» Stored data entries
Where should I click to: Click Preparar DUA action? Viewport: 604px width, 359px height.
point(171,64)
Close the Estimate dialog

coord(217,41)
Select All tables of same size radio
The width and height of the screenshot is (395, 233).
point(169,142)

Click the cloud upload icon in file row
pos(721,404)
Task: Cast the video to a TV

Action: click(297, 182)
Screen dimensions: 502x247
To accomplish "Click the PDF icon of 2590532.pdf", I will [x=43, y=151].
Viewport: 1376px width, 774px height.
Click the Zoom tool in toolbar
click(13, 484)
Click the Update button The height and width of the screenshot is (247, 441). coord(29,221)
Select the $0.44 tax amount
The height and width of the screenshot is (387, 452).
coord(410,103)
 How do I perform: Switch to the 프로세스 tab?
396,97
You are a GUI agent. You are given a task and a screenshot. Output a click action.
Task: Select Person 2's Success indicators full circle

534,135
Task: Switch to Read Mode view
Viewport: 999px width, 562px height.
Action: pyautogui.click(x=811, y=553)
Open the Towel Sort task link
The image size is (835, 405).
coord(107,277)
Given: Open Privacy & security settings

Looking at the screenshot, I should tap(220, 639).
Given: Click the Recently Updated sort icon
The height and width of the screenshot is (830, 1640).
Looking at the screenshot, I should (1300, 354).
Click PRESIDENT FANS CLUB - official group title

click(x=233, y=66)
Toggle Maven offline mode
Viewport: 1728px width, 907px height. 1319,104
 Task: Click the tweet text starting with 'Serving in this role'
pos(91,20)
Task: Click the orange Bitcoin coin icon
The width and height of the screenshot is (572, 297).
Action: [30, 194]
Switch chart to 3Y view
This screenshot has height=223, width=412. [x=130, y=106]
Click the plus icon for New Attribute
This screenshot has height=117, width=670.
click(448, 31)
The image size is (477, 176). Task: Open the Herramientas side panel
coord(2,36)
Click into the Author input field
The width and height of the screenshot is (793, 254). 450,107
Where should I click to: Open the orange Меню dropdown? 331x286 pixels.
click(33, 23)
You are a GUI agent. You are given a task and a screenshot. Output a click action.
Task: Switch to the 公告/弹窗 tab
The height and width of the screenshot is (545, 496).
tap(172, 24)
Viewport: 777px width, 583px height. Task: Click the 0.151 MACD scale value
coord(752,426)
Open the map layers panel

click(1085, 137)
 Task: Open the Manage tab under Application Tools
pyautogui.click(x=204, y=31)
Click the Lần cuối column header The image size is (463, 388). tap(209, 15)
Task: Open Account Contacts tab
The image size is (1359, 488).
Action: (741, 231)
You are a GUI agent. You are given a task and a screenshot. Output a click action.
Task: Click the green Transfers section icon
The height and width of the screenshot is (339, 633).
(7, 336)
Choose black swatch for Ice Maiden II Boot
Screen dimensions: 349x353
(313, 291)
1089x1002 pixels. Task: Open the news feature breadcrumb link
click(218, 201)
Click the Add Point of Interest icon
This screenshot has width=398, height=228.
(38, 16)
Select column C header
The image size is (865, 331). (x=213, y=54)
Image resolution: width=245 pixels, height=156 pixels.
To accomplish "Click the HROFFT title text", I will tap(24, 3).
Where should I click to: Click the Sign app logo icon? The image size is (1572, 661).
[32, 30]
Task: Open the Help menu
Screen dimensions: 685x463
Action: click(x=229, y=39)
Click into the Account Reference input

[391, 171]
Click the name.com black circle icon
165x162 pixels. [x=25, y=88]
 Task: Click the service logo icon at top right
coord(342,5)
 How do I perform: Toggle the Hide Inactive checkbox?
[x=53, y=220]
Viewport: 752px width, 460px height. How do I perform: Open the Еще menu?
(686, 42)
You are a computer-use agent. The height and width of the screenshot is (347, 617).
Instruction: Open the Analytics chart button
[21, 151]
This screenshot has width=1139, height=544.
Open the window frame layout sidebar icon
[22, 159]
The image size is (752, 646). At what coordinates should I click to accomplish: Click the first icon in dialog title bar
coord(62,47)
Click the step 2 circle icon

» THE TASK
Read through the entries and copy each line in which "will" appears.

» RESPONSE TO THIS EXERCISE
To accomplish "Click the PDF icon of 2590532.pdf", I will [x=43, y=151].
To accomplish "Click the HROFFT title text", I will tap(24, 3).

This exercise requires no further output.